*OBJECTIVE:*
Could you quote everything from the line containing "The image size is (1115, 751)." down to the line containing "pyautogui.click(x=839, y=145)", both of those lines included?

-- Start of ENTRIES --

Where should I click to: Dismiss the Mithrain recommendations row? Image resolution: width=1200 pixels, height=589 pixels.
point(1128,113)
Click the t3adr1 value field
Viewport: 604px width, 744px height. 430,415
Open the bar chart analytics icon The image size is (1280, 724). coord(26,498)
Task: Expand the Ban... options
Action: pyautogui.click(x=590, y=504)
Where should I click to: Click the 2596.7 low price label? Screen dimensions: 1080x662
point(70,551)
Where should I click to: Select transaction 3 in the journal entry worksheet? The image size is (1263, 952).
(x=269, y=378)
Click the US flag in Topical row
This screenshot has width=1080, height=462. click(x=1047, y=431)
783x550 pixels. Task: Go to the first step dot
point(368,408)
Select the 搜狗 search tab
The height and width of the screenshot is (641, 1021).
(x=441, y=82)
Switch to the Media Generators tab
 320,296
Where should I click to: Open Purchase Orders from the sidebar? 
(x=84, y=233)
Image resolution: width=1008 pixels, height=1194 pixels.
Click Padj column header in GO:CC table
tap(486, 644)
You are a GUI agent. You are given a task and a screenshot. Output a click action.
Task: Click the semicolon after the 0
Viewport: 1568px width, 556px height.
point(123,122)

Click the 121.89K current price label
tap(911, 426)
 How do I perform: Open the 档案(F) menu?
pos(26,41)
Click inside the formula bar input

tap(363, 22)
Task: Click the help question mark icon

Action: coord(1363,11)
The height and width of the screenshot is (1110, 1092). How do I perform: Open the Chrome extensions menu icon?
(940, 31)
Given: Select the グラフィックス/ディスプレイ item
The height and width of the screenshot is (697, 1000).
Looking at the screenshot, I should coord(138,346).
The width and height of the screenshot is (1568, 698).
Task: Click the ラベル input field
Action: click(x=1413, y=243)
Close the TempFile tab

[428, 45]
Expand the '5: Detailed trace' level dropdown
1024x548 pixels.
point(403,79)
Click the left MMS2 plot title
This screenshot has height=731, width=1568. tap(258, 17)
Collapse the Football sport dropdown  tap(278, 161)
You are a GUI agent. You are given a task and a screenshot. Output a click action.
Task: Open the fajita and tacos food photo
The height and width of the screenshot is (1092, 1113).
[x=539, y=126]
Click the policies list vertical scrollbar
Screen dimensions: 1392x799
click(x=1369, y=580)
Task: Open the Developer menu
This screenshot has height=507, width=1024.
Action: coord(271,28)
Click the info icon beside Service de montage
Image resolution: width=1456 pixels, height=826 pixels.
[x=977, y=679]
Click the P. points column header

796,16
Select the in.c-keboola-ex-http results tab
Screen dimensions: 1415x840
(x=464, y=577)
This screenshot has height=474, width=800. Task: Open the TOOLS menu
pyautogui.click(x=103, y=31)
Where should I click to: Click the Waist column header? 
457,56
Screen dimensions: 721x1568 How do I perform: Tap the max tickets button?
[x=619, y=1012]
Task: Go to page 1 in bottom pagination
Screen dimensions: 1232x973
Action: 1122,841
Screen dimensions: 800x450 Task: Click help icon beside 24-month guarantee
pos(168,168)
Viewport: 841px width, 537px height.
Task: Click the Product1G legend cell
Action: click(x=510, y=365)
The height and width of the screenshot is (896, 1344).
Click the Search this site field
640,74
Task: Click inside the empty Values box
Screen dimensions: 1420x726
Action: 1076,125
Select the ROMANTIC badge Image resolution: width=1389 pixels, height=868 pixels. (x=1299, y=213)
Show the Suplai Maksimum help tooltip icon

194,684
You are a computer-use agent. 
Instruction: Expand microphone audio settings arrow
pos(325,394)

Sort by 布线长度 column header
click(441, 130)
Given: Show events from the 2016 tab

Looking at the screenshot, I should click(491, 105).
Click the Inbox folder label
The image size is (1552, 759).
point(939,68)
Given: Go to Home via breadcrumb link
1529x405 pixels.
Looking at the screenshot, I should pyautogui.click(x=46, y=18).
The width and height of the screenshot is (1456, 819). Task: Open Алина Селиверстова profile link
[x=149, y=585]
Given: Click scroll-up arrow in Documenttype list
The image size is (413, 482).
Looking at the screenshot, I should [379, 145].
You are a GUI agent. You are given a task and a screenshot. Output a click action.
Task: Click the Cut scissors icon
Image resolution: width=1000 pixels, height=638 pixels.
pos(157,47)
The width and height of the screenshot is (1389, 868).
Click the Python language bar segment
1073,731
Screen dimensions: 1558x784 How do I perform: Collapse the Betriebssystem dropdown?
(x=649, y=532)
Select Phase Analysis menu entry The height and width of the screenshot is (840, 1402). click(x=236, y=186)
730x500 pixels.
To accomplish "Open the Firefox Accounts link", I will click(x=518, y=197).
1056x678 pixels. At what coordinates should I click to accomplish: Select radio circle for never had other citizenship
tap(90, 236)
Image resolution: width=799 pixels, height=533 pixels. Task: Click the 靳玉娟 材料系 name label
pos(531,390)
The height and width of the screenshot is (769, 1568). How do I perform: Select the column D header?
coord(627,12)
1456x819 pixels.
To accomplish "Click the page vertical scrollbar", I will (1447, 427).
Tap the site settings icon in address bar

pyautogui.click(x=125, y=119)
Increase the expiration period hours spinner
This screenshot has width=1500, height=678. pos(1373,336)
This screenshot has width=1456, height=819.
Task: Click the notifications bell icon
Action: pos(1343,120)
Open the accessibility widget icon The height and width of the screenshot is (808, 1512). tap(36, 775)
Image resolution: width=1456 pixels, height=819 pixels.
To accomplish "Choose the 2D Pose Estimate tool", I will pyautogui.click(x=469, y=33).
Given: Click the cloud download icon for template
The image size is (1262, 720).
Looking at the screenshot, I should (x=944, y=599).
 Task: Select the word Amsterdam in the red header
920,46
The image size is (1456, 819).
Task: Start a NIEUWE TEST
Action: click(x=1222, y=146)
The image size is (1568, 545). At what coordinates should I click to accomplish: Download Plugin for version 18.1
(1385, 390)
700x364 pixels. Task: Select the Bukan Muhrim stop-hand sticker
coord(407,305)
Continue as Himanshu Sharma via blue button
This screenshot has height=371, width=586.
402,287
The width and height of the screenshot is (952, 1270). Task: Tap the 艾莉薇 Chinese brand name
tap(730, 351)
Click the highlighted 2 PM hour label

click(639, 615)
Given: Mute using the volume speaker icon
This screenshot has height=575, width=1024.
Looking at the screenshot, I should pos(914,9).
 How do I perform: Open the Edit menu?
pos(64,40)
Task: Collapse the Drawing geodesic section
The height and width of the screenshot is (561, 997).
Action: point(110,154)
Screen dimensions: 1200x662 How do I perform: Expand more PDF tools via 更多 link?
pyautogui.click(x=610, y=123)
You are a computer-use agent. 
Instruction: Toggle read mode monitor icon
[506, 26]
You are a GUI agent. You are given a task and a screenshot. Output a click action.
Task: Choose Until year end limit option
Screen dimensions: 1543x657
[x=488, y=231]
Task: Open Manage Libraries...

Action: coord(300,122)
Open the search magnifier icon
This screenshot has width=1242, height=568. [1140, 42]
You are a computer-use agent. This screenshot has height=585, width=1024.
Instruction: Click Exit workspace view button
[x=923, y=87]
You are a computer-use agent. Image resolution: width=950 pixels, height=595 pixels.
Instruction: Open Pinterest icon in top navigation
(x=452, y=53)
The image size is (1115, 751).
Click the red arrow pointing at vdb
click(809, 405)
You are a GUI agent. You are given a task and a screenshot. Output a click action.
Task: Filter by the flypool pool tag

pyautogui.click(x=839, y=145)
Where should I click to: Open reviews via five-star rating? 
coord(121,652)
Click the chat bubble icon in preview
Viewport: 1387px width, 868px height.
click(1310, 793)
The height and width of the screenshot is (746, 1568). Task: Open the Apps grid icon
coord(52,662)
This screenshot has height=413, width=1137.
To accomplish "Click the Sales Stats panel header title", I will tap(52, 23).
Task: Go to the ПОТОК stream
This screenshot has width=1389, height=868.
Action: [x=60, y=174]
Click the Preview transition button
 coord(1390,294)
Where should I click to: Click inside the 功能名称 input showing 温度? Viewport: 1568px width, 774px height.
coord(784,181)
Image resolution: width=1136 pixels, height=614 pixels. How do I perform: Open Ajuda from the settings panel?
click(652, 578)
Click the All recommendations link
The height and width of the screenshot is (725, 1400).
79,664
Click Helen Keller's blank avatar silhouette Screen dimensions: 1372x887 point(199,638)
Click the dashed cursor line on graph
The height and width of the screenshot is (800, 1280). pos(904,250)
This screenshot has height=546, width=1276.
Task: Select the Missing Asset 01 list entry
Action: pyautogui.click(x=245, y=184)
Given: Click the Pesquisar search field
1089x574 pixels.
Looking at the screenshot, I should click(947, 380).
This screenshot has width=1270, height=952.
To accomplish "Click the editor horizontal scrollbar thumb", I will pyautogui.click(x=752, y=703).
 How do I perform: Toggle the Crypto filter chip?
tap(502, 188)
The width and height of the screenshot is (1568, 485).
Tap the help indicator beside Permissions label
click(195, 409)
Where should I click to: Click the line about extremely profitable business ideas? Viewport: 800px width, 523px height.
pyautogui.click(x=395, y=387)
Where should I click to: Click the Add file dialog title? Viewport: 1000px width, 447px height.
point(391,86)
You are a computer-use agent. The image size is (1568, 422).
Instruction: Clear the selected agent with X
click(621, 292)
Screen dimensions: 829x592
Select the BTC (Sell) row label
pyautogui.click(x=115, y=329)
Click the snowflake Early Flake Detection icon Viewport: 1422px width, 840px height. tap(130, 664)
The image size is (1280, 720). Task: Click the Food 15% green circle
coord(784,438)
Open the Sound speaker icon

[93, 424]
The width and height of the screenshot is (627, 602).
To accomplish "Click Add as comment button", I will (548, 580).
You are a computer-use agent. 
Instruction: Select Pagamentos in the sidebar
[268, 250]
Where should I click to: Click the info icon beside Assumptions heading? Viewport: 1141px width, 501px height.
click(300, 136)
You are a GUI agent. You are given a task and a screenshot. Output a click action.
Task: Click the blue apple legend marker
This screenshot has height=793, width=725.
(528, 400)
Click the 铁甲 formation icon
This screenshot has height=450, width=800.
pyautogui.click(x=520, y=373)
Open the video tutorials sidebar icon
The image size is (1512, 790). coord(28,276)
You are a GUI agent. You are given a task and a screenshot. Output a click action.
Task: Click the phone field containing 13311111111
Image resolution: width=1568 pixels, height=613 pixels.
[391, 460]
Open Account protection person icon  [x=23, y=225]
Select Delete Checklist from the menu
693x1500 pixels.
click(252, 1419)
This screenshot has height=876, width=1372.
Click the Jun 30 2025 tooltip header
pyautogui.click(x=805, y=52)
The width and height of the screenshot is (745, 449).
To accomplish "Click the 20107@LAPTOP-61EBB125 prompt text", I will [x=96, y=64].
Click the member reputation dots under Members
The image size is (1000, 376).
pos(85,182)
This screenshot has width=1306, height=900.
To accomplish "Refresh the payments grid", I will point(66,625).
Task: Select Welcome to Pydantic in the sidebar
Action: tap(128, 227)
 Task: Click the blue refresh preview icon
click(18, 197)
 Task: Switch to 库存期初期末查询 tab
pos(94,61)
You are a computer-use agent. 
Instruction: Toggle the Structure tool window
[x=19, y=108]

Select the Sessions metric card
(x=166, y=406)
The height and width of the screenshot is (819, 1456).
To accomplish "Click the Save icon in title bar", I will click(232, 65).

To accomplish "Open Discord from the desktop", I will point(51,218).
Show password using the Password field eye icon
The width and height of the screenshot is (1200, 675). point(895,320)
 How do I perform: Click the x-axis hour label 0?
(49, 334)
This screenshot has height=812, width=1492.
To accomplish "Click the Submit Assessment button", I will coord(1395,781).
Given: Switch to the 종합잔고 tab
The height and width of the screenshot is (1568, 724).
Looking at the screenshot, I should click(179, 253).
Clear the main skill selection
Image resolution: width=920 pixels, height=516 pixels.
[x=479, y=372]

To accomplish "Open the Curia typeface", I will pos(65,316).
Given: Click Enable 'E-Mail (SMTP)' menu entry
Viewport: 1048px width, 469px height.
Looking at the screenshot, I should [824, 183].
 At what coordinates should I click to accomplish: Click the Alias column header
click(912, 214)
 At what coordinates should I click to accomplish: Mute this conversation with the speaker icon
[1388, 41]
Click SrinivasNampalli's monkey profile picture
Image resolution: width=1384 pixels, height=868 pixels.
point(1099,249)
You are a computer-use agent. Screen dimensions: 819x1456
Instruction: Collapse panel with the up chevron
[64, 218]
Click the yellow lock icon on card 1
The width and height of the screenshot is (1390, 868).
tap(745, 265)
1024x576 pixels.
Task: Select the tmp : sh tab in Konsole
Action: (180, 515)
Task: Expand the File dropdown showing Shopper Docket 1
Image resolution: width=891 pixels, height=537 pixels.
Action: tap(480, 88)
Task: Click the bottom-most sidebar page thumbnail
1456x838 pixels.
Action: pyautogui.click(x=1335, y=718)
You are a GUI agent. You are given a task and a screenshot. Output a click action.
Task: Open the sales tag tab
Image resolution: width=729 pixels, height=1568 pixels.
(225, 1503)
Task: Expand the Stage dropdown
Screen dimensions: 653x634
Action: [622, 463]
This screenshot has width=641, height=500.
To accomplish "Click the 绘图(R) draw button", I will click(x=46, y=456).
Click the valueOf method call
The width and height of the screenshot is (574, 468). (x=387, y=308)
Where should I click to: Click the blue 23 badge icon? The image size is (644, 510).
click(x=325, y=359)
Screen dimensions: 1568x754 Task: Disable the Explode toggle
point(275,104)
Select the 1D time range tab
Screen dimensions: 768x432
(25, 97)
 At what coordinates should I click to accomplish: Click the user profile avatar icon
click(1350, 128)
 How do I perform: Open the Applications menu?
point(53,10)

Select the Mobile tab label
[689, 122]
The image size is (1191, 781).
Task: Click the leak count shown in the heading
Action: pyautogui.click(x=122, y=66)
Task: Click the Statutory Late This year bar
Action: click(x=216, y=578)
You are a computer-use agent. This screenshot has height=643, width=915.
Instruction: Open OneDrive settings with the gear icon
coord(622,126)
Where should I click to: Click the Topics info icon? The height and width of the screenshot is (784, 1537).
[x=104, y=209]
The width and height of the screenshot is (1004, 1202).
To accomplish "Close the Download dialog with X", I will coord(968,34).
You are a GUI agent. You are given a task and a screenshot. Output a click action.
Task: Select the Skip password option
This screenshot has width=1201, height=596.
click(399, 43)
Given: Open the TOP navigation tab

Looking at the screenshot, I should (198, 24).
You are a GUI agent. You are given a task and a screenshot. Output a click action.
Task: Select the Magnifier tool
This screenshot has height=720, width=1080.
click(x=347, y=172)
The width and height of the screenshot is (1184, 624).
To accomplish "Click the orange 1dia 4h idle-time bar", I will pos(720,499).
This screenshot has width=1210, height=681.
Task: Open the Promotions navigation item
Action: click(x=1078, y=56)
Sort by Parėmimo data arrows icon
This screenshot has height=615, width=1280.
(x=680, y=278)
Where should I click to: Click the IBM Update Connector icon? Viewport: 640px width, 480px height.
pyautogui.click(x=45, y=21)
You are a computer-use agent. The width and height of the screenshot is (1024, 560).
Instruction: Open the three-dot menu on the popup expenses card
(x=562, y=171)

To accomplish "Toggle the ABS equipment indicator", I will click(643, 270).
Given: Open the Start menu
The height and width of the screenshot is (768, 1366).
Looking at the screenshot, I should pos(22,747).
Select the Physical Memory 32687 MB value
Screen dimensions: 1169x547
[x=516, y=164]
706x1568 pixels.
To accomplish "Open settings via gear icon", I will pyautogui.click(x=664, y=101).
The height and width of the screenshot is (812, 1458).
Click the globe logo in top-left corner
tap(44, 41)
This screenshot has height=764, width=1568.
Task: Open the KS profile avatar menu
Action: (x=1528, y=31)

-- End of ENTRIES --

*TASK OUTPUT:*
The image size is (1115, 751).
Click the red arrow pointing at vdb
click(809, 405)
You are a GUI agent. You are given a task and a screenshot. Output a click action.
Task: Filter by the flypool pool tag

pyautogui.click(x=839, y=145)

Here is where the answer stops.